In countries with sufficiently decarbonised power sectors, electrification not only directly reduces emissions through reduced fuel carbon-intensity but offers an array of benefits that contribute to emissions-reduction, public health, and equity. While major emitters India and China have not weaned themselves from coal sufficiently to make electrification a net benefit, the levelised cost of utility solar has fallen below coal in both countries, justifying investment in electrification today.

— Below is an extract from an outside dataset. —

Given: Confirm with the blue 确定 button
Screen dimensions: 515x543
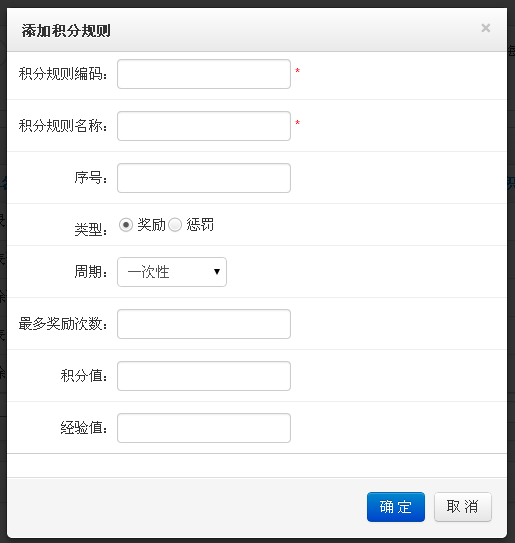Looking at the screenshot, I should (396, 507).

The benefits of electrification: emissions reduction, public health, and equity
Beyond the declining carbon intensity of electricity, energy efficiency is a key benefit of electrification that reduces carbon emissions. In the case of space heating, heat pumps are three times more efficient than natural gas, oil, and propane furnaces, as their input energy is devoted to moving heat, rather than creating it. Electric motors are similarly three times as energy efficient as internal combustion engines (ICE), but use fewer components, which require 40% less maintenance by US government estimates.
Electrification has a public health equity benefit: it redistributes emissions away from tailpipes and building flues to the surroundings of thermal power plants.
Electrification also enables demand flexibility, one of the cheapest mechanisms for reducing carbon emissions. All major electrified loads across residential and commercial buildings and transportation are capable of cloud connectivity and grid-responsiveness, either through native networking software or retrofit solutions.
While significant challenges exist, ecosystems of software companies have developed to leverage these capabilities, connecting loads to wholesale and retail energy markets and optimising time-of-use and peak demand-based electricity rates. Shifting electricity consumption to times when renewable resources are producing – and, consequently, energy prices are low – enables larger renewable build-outs while reducing utility infrastructure costs, lowering consumer costs.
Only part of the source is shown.